# What you are asked to do:
Wherever "bubble" turns up in the entries, copy out the line that holds it.

# Data to examine:
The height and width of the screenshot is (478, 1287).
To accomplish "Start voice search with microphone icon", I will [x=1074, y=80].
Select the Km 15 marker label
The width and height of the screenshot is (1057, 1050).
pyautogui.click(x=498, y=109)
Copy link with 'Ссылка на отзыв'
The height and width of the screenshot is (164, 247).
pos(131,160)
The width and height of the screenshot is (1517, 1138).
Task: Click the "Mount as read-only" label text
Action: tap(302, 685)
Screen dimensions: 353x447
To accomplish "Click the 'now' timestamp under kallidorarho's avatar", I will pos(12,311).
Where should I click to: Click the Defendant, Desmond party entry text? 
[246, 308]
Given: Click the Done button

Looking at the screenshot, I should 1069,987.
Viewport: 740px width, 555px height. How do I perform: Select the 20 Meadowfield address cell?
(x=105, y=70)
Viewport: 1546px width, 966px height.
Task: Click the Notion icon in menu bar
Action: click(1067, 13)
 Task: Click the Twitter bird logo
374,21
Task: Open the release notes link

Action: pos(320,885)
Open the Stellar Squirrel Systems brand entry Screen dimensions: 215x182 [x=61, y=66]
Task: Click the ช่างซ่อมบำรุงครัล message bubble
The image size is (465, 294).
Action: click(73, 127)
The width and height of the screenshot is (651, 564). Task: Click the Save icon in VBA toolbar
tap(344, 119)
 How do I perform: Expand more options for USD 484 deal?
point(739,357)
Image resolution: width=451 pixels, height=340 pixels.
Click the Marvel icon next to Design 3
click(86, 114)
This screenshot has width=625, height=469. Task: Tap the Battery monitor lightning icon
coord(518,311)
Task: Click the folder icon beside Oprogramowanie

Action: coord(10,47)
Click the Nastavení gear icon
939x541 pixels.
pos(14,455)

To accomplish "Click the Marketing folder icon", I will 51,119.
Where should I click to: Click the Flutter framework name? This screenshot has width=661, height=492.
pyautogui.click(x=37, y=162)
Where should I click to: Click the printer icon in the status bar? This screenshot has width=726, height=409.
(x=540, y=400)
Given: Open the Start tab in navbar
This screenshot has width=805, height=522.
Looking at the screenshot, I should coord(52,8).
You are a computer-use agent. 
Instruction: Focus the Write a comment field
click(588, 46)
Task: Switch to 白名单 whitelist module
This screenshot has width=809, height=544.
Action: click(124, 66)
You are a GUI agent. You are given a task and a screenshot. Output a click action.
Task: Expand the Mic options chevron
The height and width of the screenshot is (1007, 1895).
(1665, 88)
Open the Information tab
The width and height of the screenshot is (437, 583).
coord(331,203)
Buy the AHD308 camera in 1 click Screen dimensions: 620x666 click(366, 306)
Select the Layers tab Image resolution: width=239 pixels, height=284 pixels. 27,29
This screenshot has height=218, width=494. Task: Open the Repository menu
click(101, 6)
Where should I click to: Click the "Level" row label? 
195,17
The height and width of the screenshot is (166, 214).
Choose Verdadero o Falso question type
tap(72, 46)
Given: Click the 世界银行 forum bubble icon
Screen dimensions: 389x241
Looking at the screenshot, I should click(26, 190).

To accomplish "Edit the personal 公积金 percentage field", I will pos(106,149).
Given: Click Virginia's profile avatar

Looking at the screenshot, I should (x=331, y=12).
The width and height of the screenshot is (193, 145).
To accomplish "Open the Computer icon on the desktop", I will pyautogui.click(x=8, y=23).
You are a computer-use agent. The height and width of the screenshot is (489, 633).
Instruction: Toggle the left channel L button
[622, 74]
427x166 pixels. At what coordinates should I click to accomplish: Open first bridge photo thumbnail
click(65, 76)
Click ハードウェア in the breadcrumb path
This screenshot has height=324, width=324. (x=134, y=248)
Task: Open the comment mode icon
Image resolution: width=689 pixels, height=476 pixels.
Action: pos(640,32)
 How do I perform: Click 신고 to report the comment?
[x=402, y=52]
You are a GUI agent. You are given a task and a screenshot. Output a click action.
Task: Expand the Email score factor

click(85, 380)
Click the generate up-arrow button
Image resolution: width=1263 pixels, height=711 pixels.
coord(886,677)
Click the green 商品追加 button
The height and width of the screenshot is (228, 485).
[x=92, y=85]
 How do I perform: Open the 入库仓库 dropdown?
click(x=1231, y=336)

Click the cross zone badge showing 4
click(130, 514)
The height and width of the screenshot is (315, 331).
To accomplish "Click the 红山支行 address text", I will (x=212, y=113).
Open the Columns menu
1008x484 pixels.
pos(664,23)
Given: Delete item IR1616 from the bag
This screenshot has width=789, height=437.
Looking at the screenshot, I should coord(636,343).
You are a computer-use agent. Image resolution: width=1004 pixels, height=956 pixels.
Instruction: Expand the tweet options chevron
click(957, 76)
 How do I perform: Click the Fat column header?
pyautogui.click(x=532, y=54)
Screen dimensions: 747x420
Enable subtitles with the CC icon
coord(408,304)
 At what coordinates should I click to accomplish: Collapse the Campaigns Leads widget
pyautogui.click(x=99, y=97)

# Solution to the exercise:
Task: Click the ช่างซ่อมบำรุงครัล message bubble
Given: Click the 世界银行 forum bubble icon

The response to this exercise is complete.